** start **

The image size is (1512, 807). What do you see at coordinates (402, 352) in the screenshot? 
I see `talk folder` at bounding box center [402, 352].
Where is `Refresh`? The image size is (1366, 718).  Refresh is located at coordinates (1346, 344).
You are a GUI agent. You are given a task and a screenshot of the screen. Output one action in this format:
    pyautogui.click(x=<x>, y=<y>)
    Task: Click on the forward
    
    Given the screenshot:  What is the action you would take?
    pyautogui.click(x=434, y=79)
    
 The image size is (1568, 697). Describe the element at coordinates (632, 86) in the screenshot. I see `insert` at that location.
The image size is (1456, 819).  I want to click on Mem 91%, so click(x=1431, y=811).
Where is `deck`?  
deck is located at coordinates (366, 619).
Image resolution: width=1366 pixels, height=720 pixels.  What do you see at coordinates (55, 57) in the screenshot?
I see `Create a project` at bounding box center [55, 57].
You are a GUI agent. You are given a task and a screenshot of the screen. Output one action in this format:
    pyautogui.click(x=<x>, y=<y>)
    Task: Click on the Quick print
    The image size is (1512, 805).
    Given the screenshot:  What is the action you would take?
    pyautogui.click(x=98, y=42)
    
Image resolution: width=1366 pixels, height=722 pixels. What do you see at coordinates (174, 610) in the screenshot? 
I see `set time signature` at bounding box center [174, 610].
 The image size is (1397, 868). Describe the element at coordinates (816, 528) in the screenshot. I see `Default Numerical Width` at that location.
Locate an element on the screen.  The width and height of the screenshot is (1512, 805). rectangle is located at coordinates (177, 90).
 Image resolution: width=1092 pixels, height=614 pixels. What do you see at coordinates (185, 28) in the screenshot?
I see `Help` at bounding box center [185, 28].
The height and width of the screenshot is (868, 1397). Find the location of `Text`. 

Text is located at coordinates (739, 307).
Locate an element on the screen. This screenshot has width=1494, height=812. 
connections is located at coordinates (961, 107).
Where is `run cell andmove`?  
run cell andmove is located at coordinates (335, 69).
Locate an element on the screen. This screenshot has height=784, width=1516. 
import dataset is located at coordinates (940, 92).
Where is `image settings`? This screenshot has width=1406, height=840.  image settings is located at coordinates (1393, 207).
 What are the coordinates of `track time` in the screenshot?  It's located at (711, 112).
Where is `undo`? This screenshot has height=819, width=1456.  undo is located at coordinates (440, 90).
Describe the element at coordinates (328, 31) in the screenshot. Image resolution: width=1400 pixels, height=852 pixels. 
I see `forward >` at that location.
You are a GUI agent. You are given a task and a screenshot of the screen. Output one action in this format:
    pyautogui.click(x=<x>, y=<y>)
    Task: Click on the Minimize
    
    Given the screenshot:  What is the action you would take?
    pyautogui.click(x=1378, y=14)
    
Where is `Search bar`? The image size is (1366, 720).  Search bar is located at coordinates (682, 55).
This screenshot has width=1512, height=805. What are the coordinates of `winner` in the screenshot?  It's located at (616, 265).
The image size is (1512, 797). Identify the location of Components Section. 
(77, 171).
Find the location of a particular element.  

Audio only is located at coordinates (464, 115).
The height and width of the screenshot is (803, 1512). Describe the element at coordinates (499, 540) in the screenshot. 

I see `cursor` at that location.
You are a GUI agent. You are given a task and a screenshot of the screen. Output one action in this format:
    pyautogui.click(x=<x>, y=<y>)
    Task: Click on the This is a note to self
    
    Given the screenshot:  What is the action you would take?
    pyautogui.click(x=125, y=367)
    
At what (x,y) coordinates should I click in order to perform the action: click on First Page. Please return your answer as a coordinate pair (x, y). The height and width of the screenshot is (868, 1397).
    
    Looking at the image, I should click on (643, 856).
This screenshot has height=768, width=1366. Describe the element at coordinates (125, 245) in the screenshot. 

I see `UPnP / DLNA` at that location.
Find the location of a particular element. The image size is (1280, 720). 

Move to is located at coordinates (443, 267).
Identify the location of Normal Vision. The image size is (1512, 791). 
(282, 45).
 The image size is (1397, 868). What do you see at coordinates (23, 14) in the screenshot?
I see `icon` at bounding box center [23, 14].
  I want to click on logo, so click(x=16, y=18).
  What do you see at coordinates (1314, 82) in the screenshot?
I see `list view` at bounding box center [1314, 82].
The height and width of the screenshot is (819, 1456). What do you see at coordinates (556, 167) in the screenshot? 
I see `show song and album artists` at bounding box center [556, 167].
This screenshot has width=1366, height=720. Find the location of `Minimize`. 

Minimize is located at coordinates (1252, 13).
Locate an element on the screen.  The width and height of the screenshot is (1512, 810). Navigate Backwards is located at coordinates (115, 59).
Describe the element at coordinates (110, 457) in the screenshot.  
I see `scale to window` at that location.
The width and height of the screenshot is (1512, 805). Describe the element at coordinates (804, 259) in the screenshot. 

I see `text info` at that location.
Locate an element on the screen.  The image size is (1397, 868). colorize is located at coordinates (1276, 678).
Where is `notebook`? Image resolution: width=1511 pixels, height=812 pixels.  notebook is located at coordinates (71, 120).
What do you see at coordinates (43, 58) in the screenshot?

** end **

Return each line of the records above that contains the word "Identify". Case matters.

The image size is (1512, 797). Identify the location of Components Section. 
Identify the location of Normal Vision. The image size is (1512, 791). 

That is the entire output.